## ASSIGNED TASK
Give the records back exactly as written, but without the images.

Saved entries
********

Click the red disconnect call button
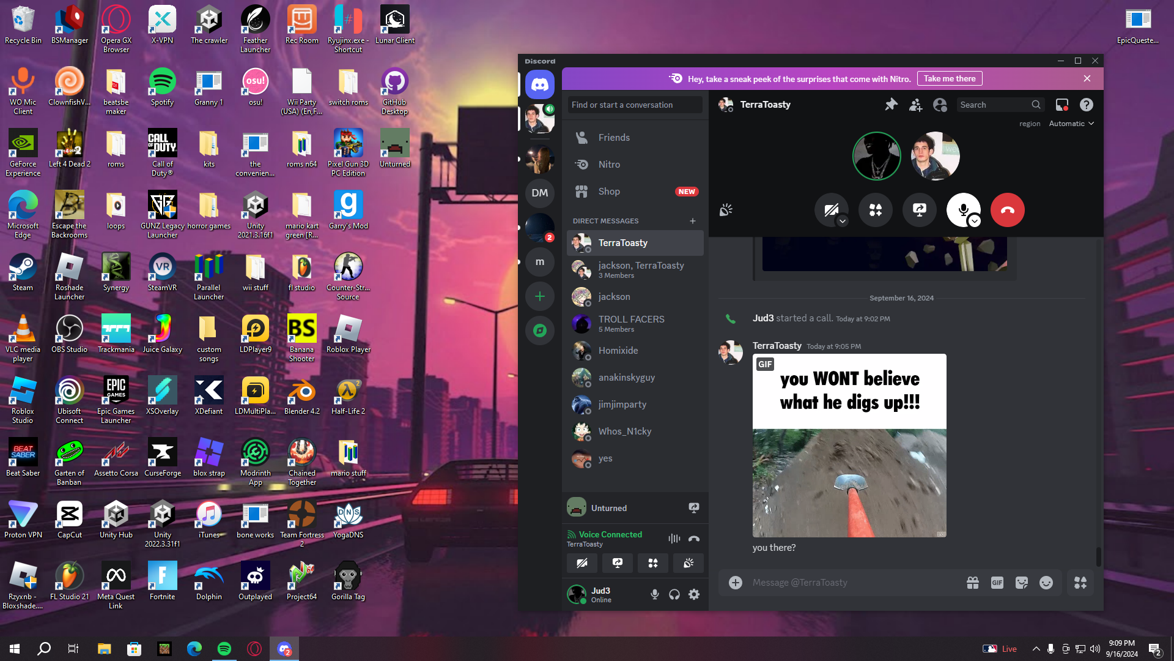1174x661 pixels. [1007, 210]
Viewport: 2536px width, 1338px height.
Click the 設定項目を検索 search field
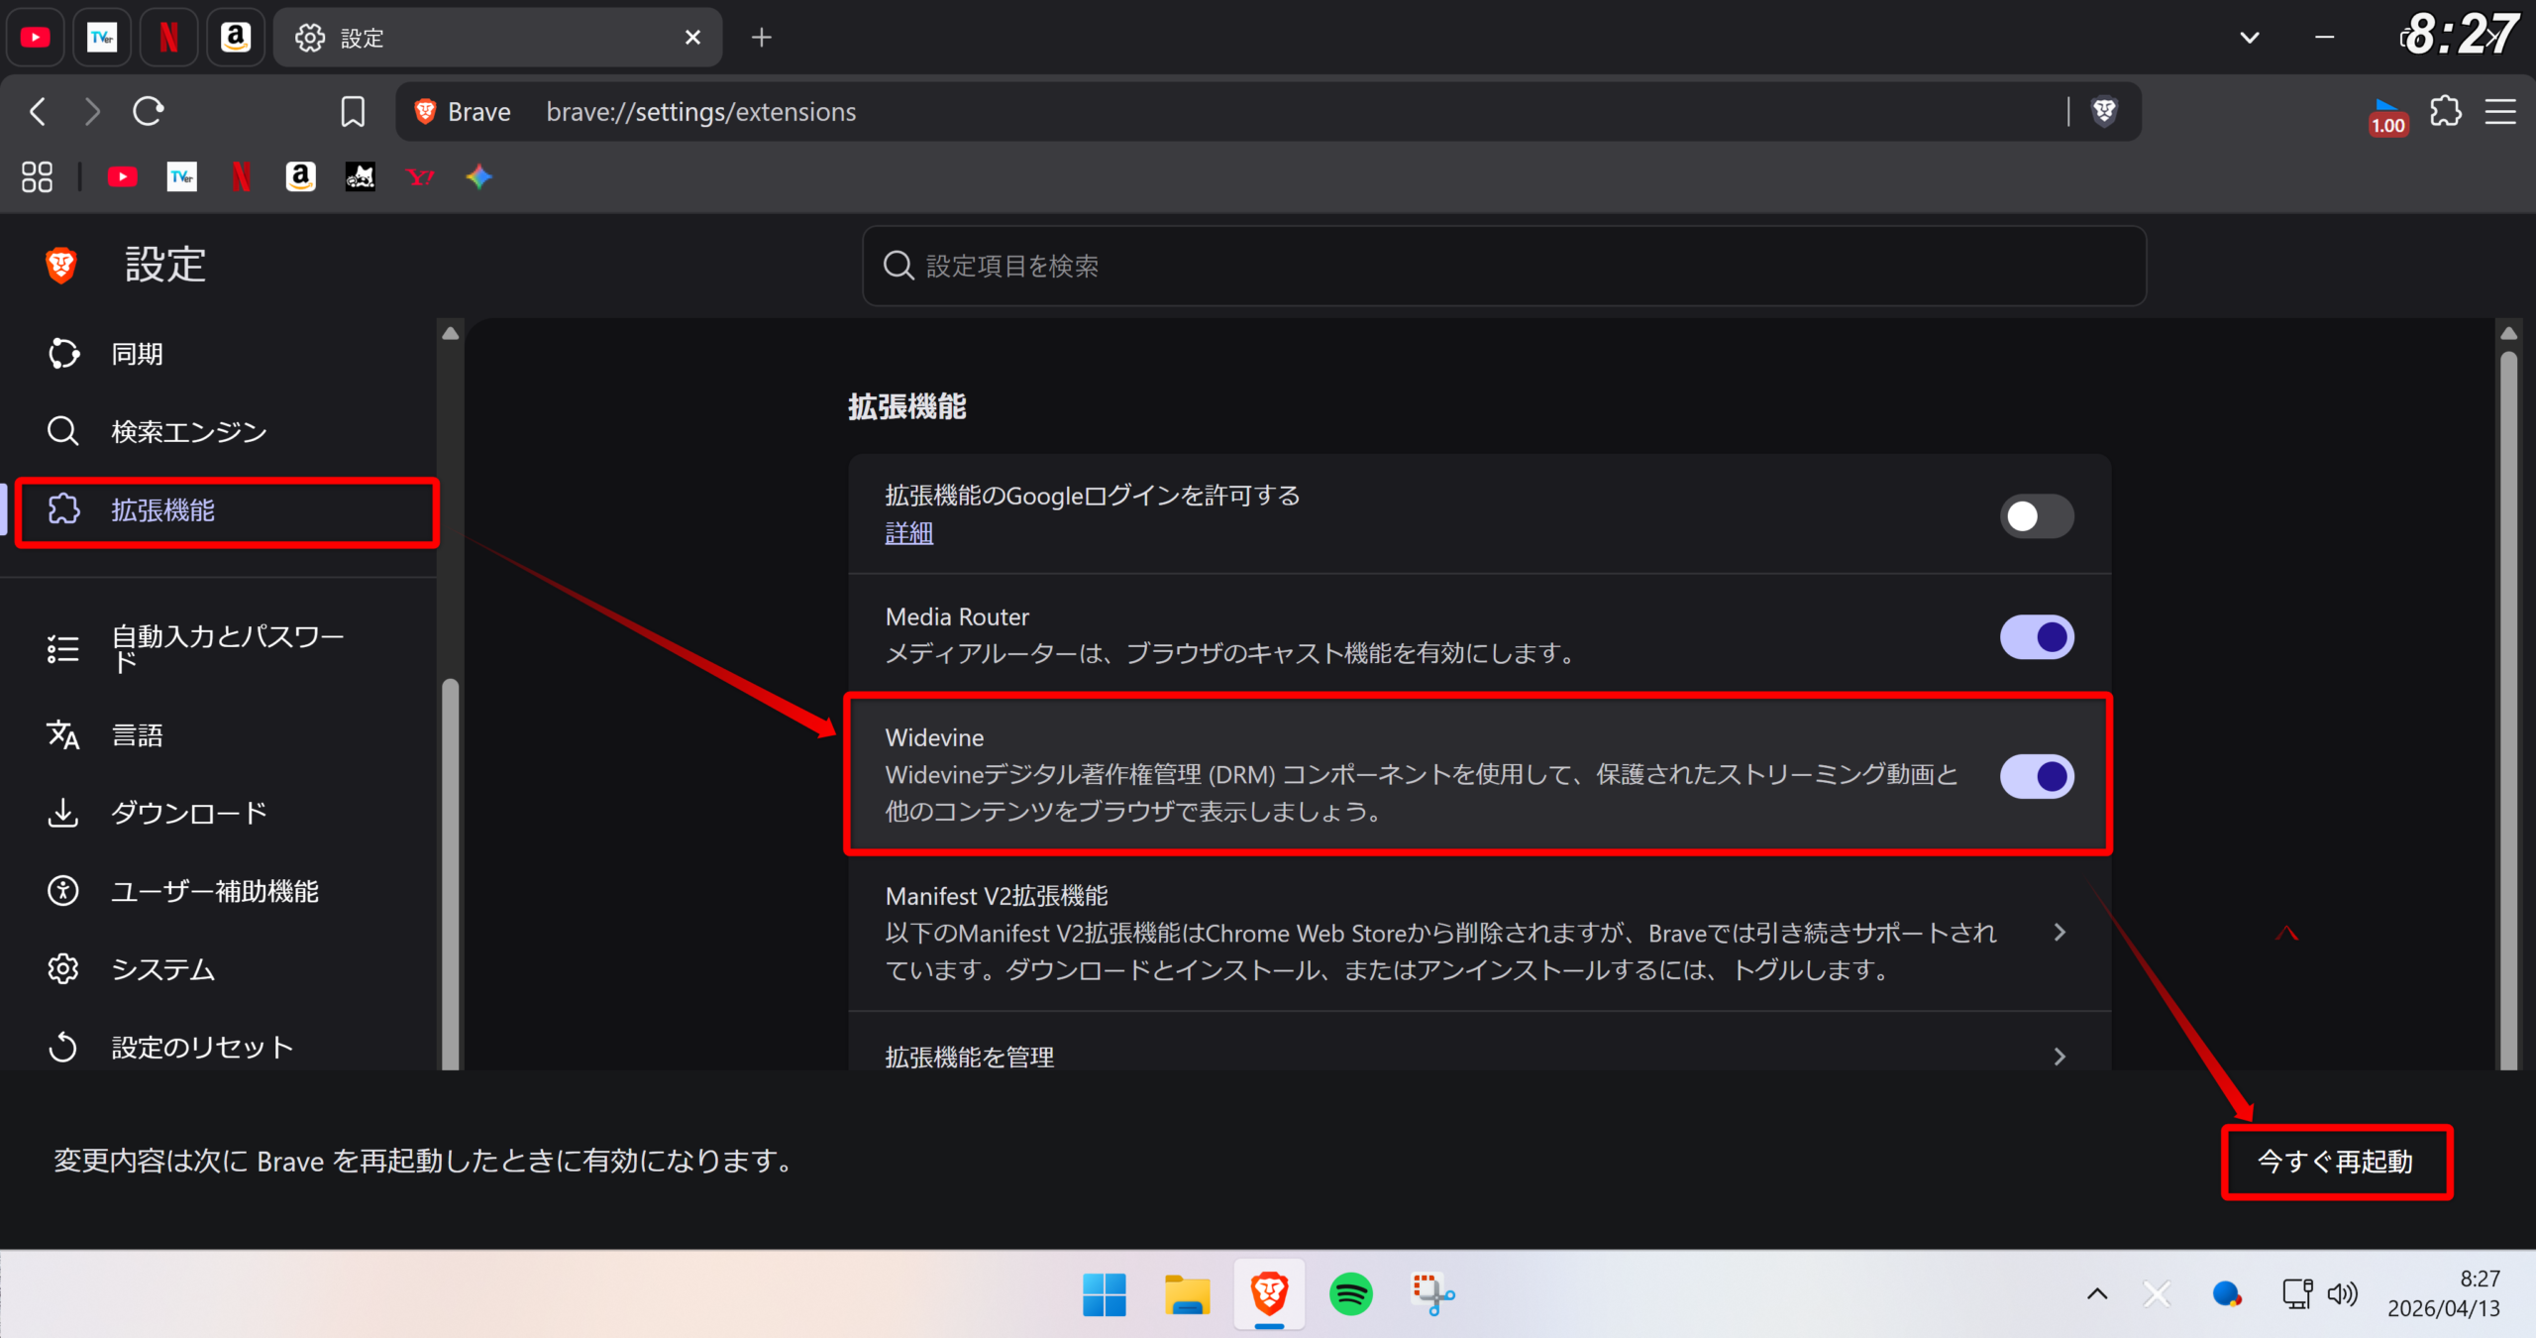(x=1504, y=266)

********

## SOLUTION FOR THIS EXERCISE
Click the red disconnect call button
1174x661 pixels. [1007, 210]
Viewport: 2536px width, 1338px height.
Click the 設定項目を検索 search field
(x=1504, y=266)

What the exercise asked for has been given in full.